Membenahi berbagai permasalahan tersebut, Penasehat Menteri Kelautan dan Perikanan RI Bidang Lingkungan dan Sumber Daya Hayati tahun 2020-2021 itu merumuskan beberapa langkah untuk pembangunan maritim.
Pertama pembangunan ekonomi maritim dilakukan dengan meningkatkan peranan ekonomi maritim menjadi sekitar 12,5 persen PDB pada tahun 2045 dengan fokus pada pembangunan konektivitas laut yang efisien dan efektif, industrialisasi perikanan yang berkelanjutan dan berdaya saing, serta pariwisata bahari yang inklusif.
Selain itu, perlu menciptakan kualitas sumber daya manusia maritim yang unggul, inovasi teknologi kemaritiman, dan budaya maritim yang kuat sebagai basis peradaban bahari.
“Serta mewujudkan kemampuan pertahanan keamanan maritim yang kuat dan handal menghadapi tantangan regional dan global.” Sarannya.
Pada kesempatan yang sama, Dubes RI untuk Republik Rakyat Tiongkok (RRT) merangkap Mongolia tahun 2010-2013 Prof Dr Imron Cotan Siregar dalam paparanya “Perubahan dan Negara Kolateral” menegaskan bahwa Indonesia masih berada pada tahap negara konsumtif, sehingga selain menjadi dumping zone (client state) bagi produk asing, juga selalu menjadi negara kolateral setiap perubahan fundamental yang terjadi di dunia.
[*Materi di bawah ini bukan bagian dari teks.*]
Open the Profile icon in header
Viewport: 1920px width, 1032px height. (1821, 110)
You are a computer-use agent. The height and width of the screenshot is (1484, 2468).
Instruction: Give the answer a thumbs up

Menurutnya, agar mampu menghadapi tantangan yang mengancam eksistensi Indonesia, pemerintah yang akan datang harus mampu mentransformasikan Indonesia menjadi suatu bangsa yang inovatif, ketika memasuki usia 100 tahun pada 2045.
“Untuk itu, pemerintah saat ini perlu segera merancang suatu roadmap, sebagai pedoman pentransformasian Indonesia dari consumptive society menuju imitative society, sebagai sasaran antara, dan kemudian mencapai sasaran akhir, yaitu innovative society pada tahun emas 2024.” Sarannya. (dandi)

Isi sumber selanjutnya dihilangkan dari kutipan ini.